The benefits of workplace technologies for organisations are clear, but this can’t be at the detriment to employee wellbeing. After all, organisations are nothing without their people. Leaders and managers need to be role models by exhibiting the behaviours they want to see across the organisation. Communicating loudly and clearly that time off and regular breaks are ok, and then taking those breaks themselves is vital. At Softcat, we work collaboratively from the top down and spend a lot of time reminding people to switch off at lunchtime and the end of the day.

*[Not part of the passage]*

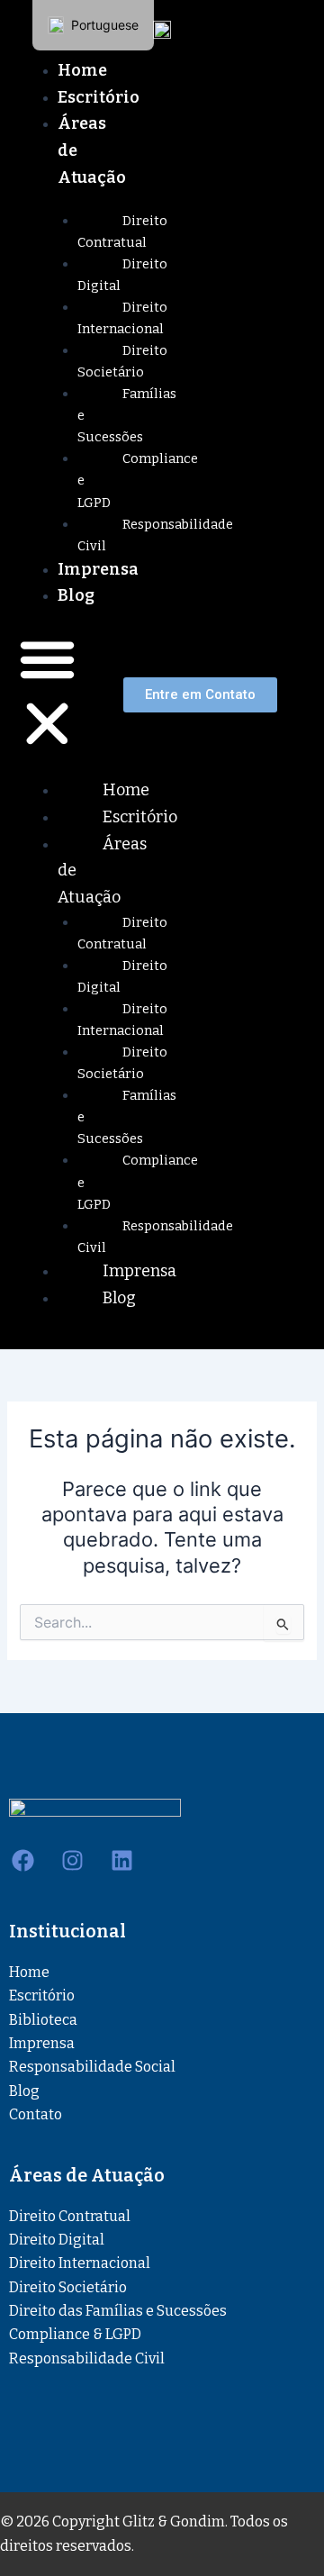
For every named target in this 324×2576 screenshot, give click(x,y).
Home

We have done lots of exercise-related competitions that have encouraged employees to get outdoors and exercise. We also try to avoid emailing colleagues out of hours or expecting someone to be contactable when they're on annual leave. Our manual efforts are also assisted by the new features in platforms such as Office 365 such as ‘My Analytics’, which allow employees to manage and monitor how much time they spend working and how they are using that time, plus whether they are taking breaks or working too long into their evenings.

And in addition to our day-to-day initiatives we have regular wellbeing pulse surveys using an external survey platform. We also have an Employee Assistance Programme that is available to employees and their dependents 24/7. On our Sharepoint site, we've set up a page dedicated to mental health support, listing all our Mental Health First Aiders, plus various numbers people can call to access free advice.

Empower employees to get the most out of technology at work

While the pervasiveness of technology at work can affect the mental wellbeing of the workforce, so too can inadequate training. Poor planning and communication can mean employees aren’t able to complete tasks and end up feeling frustrated and stressed when a new system or tool is introduced.

In fact, a recent study found up to 30 percent of workers believe their technology and digital skills are holding them back at work.

So, it’s important that the same level of consideration is given when introducing technology into the workplace to pre-empt the impact it will have on those who use it and smooth out any issues before they arise.

There is so much great technology at the moment that, ironically, helps us disconnect from technology. But it has to be used in the right way to improve wellbeing.

To fully benefit from the digitalisation of work, employees need consumer-grade experiences that support productivity, flexibility and healthy practices. While we may all be well-educated in technology as a society, some workplace tools and systems are complicated for employees outside of the IT team to understand and get to grips with. That’s where HR and internal communication comes in.

A good relationship between the IT and HR teams is vital to ensure that strategies and communication around workplace technology and employee wellbeing are aligned. Any technology, designed to make life easier, can do the exact opposite if the user doesn’t understand how it works or the benefits.

Input from line managers is extremely valuable in identifying how employees are responding to new workplace technologies. Change can be unsettling, and workers can understandably be apprehensive and find the whole thing stressful.

Alongside formal training sessions, it’s important staff are granted the time and space to experiment with new tools and that they understand it's ok to get things wrong! They should also be encouraged to communicate and feedback on their experience, so the right support is identified if they need it and to improve future roll outs.

 We must start using workplace technologies to improve employee mental health and recognise they're not just essential for business objectives, but overall wellbeing. We’ve adapted to this high-tech world, now let’s use it to our advantage.